*DATA SHOWN*.
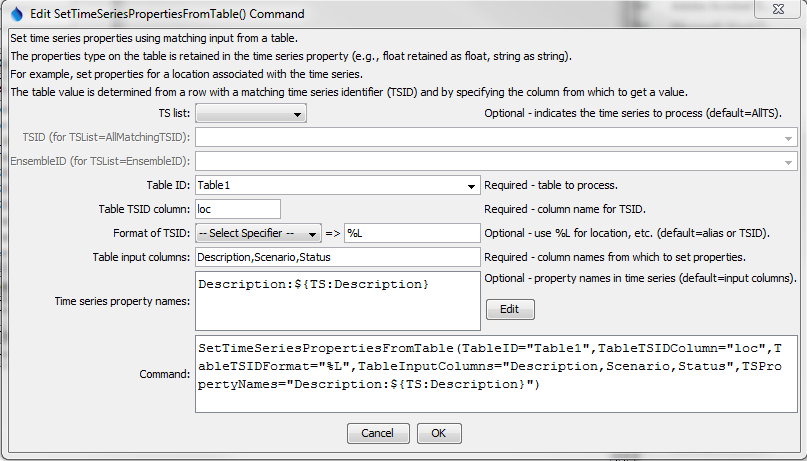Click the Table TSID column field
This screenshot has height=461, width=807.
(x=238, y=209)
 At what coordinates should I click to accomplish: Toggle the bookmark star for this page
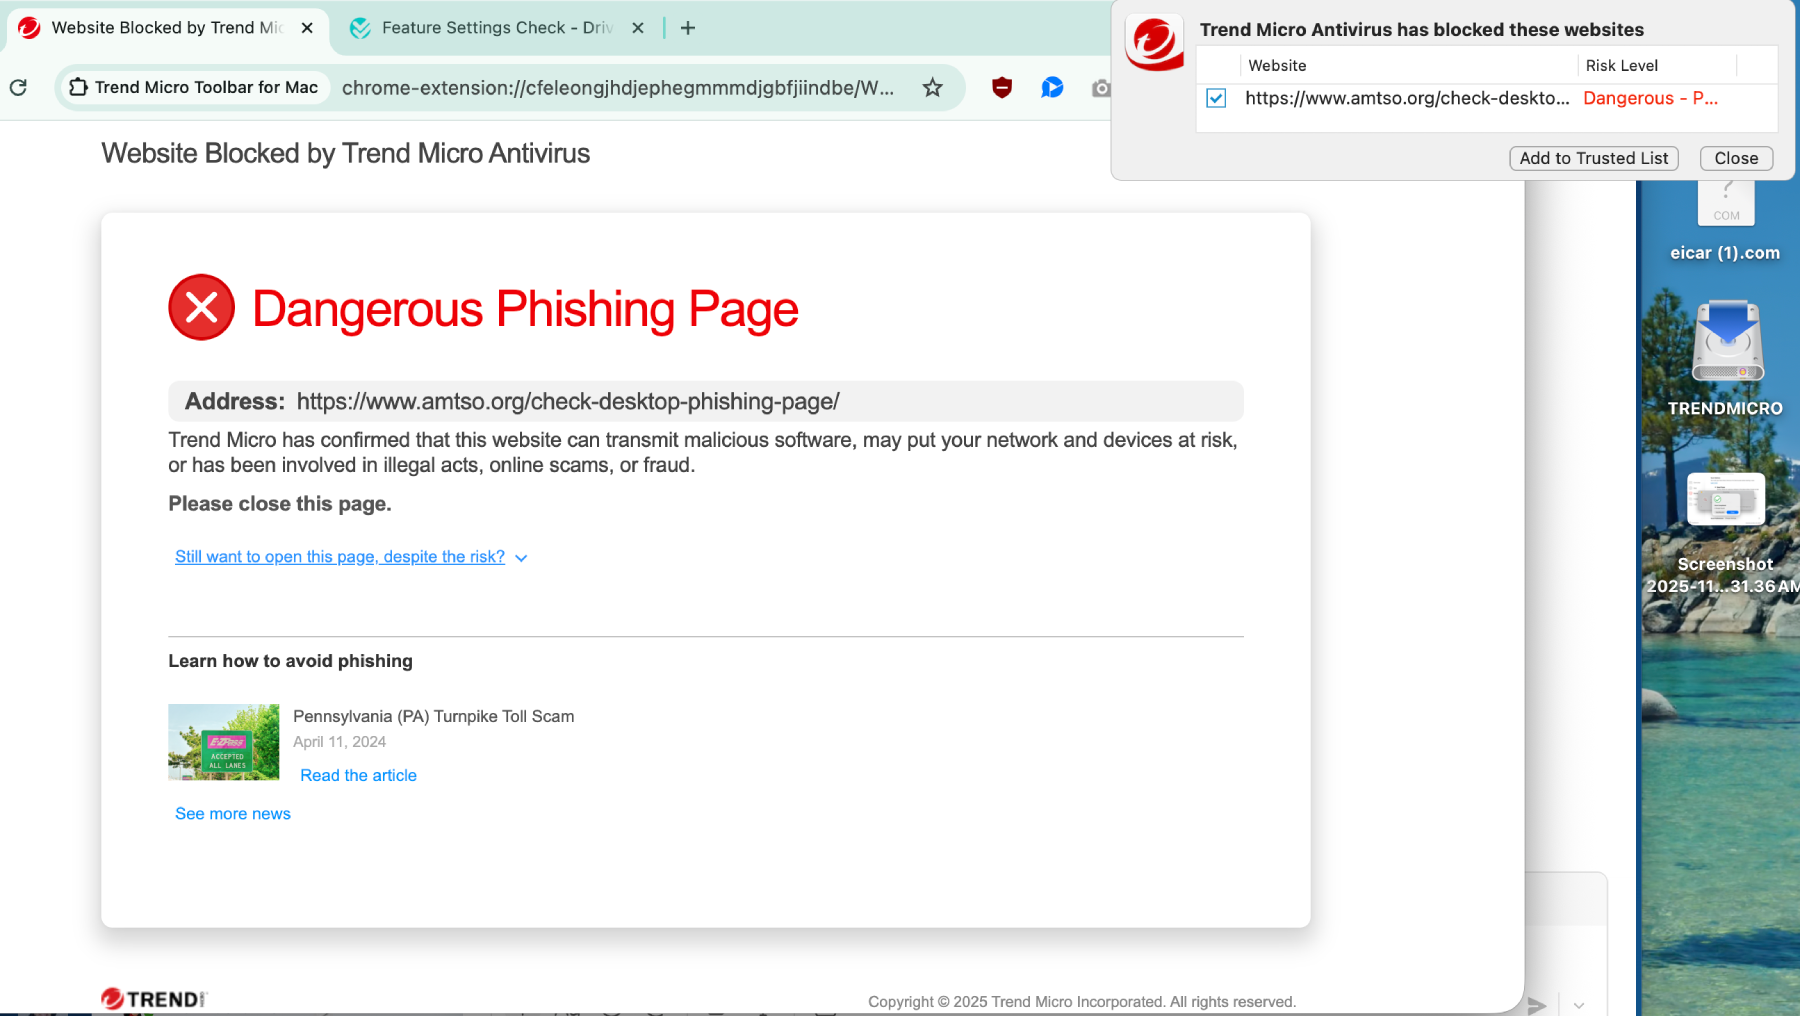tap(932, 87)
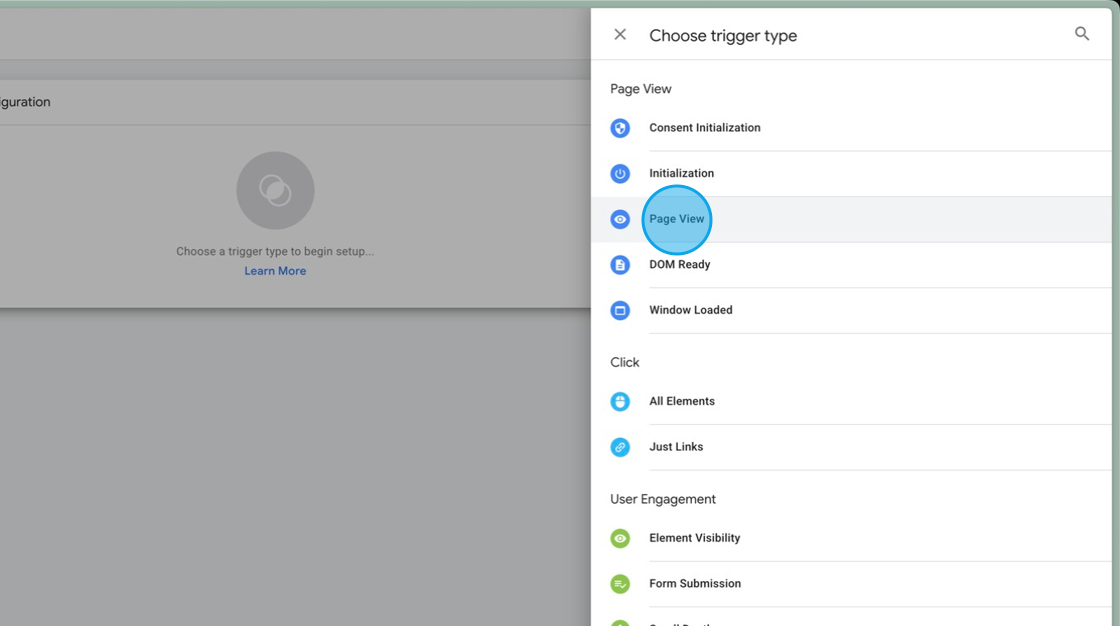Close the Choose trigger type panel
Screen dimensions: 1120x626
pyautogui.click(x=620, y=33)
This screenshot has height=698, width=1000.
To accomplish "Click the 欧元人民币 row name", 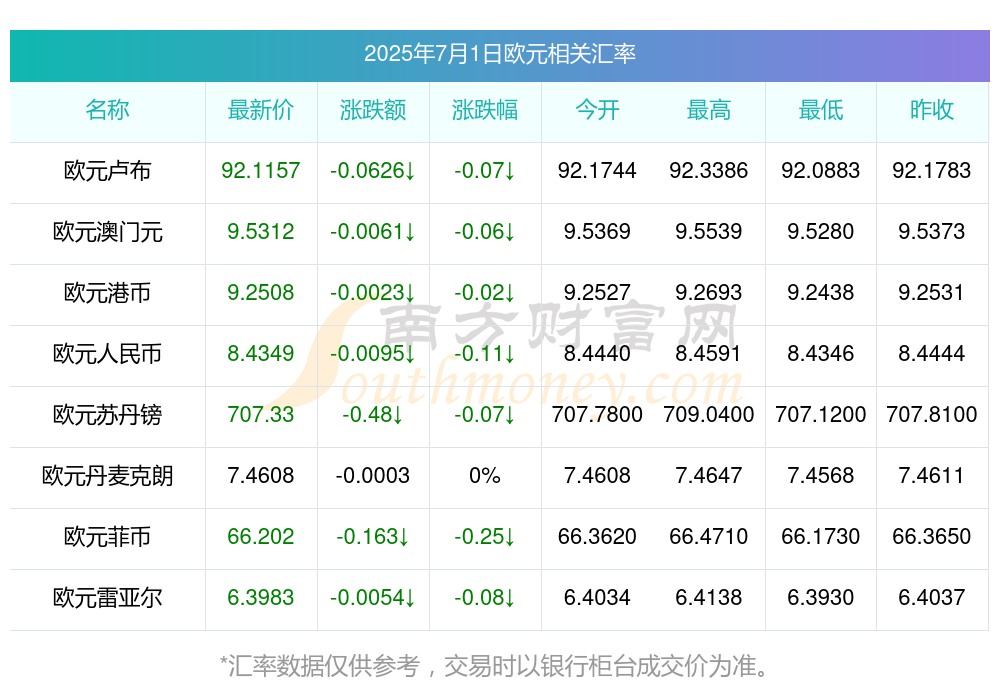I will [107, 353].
...
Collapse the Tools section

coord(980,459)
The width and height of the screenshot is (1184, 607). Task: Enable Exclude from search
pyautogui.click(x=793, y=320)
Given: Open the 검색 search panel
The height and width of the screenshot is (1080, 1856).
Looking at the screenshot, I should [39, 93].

*REQUEST*.
Edit the listing starting at the line with "Collapse the Tools section" and ending at the line with "Looking at the screenshot, I should [39, 93].", putting "Tools pane" in place of "Tools section" and leaving everything else unchanged.

*SOLUTION*.
Collapse the Tools pane

coord(980,459)
The width and height of the screenshot is (1184, 607). Task: Enable Exclude from search
pyautogui.click(x=793, y=320)
Given: Open the 검색 search panel
The height and width of the screenshot is (1080, 1856).
Looking at the screenshot, I should [39, 93].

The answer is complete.